The Sauvignon Blanc was poured, about 75ml for each of us in the appropriate Riedel glass. Dmitri gave our unruly group a difficult task – do nothing until instructed. Finally, the first instruction came – give the glass a swirl and sample the aroma of the wine. This wine provided a beautiful, full, fruity aroma, exactly what one would expect from a very good Sauvignon Blanc. Next we tasted, and the expectations from the aroma were fulfilled. Dmitri asked us to pour half of the remaining Sauvignon Blanc to the Joker and raise our Joker glasses for aroma and then taste. There was an audible stir in the group; the wonderful aroma we had experienced in the Riedel was completely missing, and the taste of the wine was flat. This was a revelation for most of us, and I was at the top of the list.
The placemat also had a diagram of the human tongue showing the location of sensory zones for tastes – sweet, bitter, salty and so on. Dmitri described the means that each glass delivers the unique combination of tastes for each wine to the tongue. Each shape also retains or spreads the aromas to the nose as one experiences the wine.
We continued the trial, through the Chardonnay, Burgundy and Bordeaux, with the same general results. In every instance, the results were roughly the same – the glass did make a difference, and by the end of the session most were convinced. Dmitri pointed out the obvious, “as you see, a bad glass can spoil any good wine, and this Joker is what you will find in some of the most expensive restaurants. A customer orders a $300 wine and it is spoiled by the glass.” He also added that, “a bad wine will show worse in a good glass.”
Dmitri’s wine shops, under the names Decanter, Magnum and Vinum, are a regular stop for preparation of the Passport wine tastings. They offer a good selection of wines, and not only those imported by DP Trade. DP Trade is also the importer of Australian PGA Pro Grant Dodd’s wines, which have become a favorite since our December wine tasting: (www.passportmagazine.ru/ article/372/). Dmitri also gave us some insights into the markup practices of restaurants. “The clever vary the markup from 1.5 to 5 depending on price; others just markup 3 to 5 times. As you know, in general, the markups in Moscow are high.”

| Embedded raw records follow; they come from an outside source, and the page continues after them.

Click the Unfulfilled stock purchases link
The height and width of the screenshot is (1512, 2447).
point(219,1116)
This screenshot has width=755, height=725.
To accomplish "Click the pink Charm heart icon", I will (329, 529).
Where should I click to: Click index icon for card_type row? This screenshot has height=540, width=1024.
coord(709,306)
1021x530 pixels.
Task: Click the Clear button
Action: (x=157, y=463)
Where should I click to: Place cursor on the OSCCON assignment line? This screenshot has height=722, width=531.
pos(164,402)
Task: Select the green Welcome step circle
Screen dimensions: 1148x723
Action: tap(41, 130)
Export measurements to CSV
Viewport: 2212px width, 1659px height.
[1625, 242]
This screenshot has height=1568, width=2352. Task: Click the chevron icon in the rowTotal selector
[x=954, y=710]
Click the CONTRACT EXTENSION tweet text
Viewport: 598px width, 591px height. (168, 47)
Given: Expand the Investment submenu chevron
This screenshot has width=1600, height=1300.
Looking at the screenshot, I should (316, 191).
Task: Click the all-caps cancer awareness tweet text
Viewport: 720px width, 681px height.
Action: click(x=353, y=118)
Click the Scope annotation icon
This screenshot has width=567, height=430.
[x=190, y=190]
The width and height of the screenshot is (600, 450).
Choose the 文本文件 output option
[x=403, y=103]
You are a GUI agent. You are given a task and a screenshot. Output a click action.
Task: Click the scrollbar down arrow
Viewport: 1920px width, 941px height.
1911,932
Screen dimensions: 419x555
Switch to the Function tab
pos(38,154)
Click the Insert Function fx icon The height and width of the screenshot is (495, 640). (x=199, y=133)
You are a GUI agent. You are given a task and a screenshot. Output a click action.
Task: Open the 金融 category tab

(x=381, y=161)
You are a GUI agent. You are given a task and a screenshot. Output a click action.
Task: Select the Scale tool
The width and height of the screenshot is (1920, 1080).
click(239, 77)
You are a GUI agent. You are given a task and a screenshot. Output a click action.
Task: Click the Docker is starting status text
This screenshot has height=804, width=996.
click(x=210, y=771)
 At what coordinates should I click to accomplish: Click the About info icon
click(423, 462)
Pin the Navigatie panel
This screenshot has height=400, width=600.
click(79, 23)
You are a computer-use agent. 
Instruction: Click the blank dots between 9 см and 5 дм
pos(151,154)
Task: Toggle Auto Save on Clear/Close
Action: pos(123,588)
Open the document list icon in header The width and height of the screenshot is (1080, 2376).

There are three principal lines of Riedel glasses. The upper level or Sommelier is hand-blown glass at retail prices of around 2,900 rubles in Moscow. The second line is machine made Tirol crystal at about 900 rubles. The restaurant line is crystalline at about 400 rubles. I have not yet seen Riedel’s closest competitor, the German Spiegelau, in Moscow. But I have definitely added Riedel to my gift list – unfortunately the Defender of the Motherland holiday has just past and my birthday and Christmas is far off, so I will have to spring myself for a couple of the Riedel Syrah, Sauvignon Blanc, and Chardonnay glasses.